The cassowary likes to live in forests. Its egg weighs about 584 grams (0.584kg) with 10cm (3.9 inches) to 16 cm (6.2 inches) in length. In captivity, they live between 40 to 60 years. It is considered as one of the closest living species to the dinosaurs.


Rhea

This is also one of the largest flightless birds found in South America. The rhea has large wings but does not use them for flight, instead it runs with its opened wings, which are almost over eight feet when stretched. They have strong legs and long neck, and run like the ostrich and emu, due to which it seems almost similar to them. The rhea is 5.5 feet high and weighs up to 40kgs and lives in the wild up to 15 years. Its egg is about 5.1 inches in length that weighs up to 600 grams (0.6kg).


Kiwi

The kiwi is a small non-flying bird found in New Zealand. It is also the national symbol of this country where there are five species of this bird. Because of the significance of this bird in the country, the people of New Zealand are also called Kiwis.

The kiwi is only 20 inches tall and weighs about two pounds. It has plumage which looks like the hair in mammals. It has the ability to sense smell, a characteristic which it also shares with mammals.

Though the kiwi is small in size, it lays a large egg in relation to its body size. This bird lives in burrows and log holes. It has a long pointed beak that helps it in getting insects easily. It is mostly active at night that’s when it searches for food. The kiwi lives for up to 40 years in the wild.


Kakapo

The kakapo is a parrot with short wings, soft feathers and it does not fly. Its body weight of about four kilograms makes it the heaviest among all the species of parrots. These birds are endemic to New Zealand. Since they are not capable of flying, they are good climbers and spend day time on tree branches and become active at night. They are herbivores and forage on the ground.


Penguin

The penguin is a flightless bird which prefers the aquatic habitats of the Southern Hemisphere and Antarctic.

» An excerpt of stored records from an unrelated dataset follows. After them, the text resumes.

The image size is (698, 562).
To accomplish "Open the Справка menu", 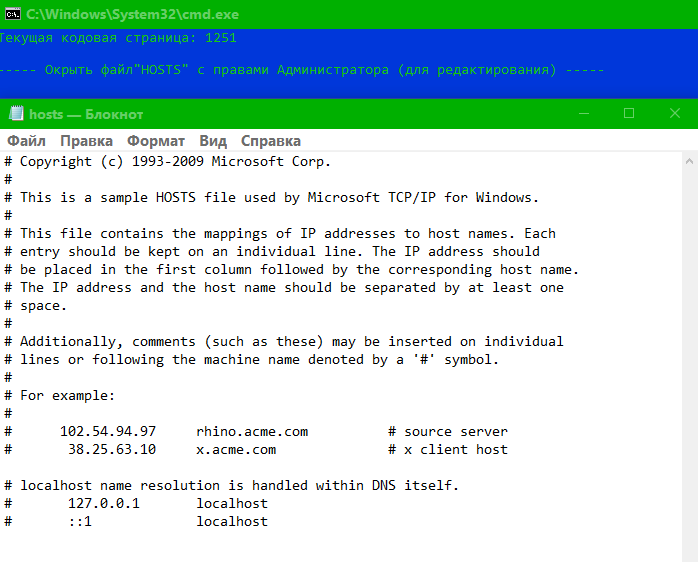I will 271,141.
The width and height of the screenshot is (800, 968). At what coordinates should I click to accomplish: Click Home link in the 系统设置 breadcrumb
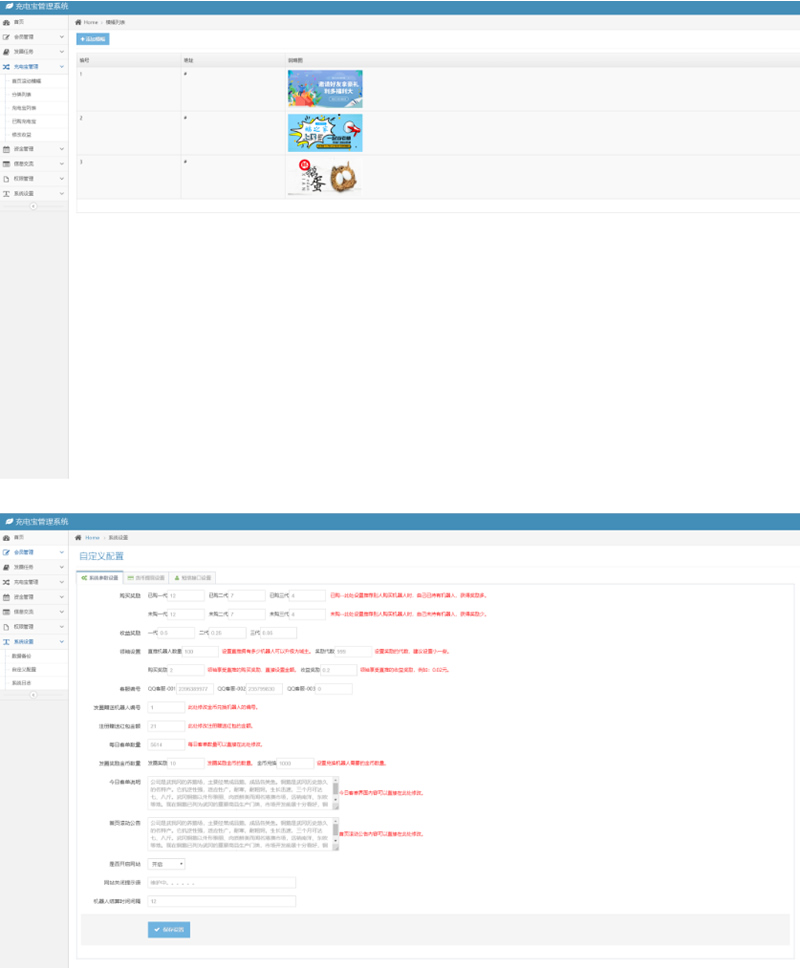click(92, 537)
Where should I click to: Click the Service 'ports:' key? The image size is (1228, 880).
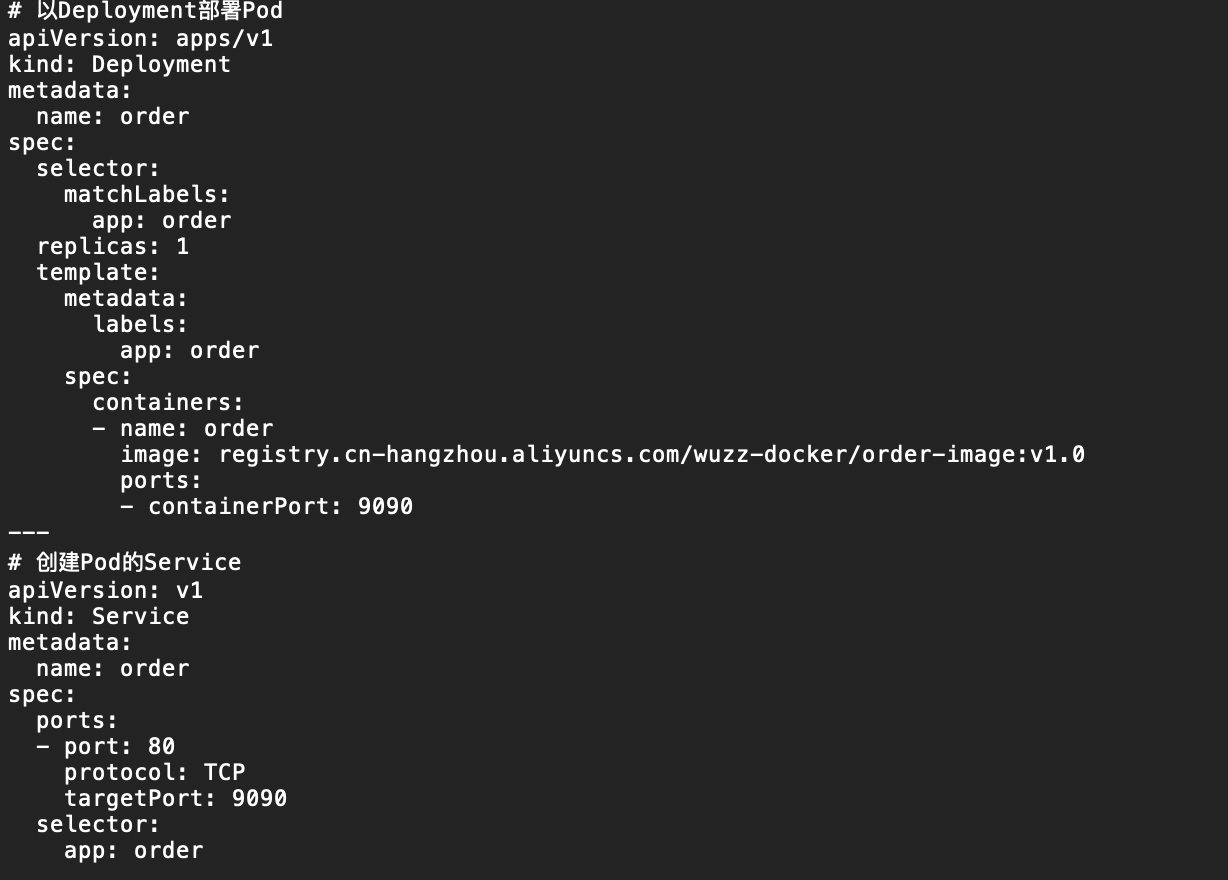pos(77,720)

It has black and white plumage and, instead of wings, it has flippers which help it in swimming and feeding, mostly on fish.

The emperor penguin is the largest species, which attains a height of more than three and a half feet and weighs as much as 35kgs. As a means of insulation, its thick feathers keep it warm in the cold. They preen, that is, care for their feathers, so as to keep them waterproof with the help of the oil their body produces.

All the 17 species of penguins are flightless and they walk and also slide on their bellies on ice or snow. They spend most of their time in water and lay eggs on land. The movie Happy Feet features the emperor penguin as the main characters.


Rails

The inaccessible island rail is the smallest flightless bird in the world which is restricted to Australia. This is a chicken-like bird dwelling in grassland and marshy areas. Rails fly with short bursts but are good runners and even swimmers, and eat insects, fruits and seedlings. They are very shy and usually remain under the cover of thick vegetation. The rails are ground-dwelling birds preferring wetlands, coots, crakes and gallinules. They have flourished in places where there were no predators and therefore, they never took flight.


Domestic duck and poultry

Besides these, you have seen other flightless birds which are the domesticated ducks and hens. They may fly with short burst instead of extended flight unlike common birds.

The red jungle fowl is the ancestor of domestic hens that has the ability to fly but domestic hens are not capable of flying. Similarly, the mallard duck is the ancestor of domestic ducks. The mallard duck is a great flier and covers thousands of miles during its migration from north to the south during winter. But domestic ducks have lost this ability of flight due to favourable adjustment in the human environment.


Dodo

The dodo was also a flightless bird once found on island of Mauritius but it has become extinct. This bird was about three feet tall and weighed up to 21kgs. There are sketches and paintings of the dodo but there are no photographs. It staple diet included nuts, seeds, roots and fallen fruits.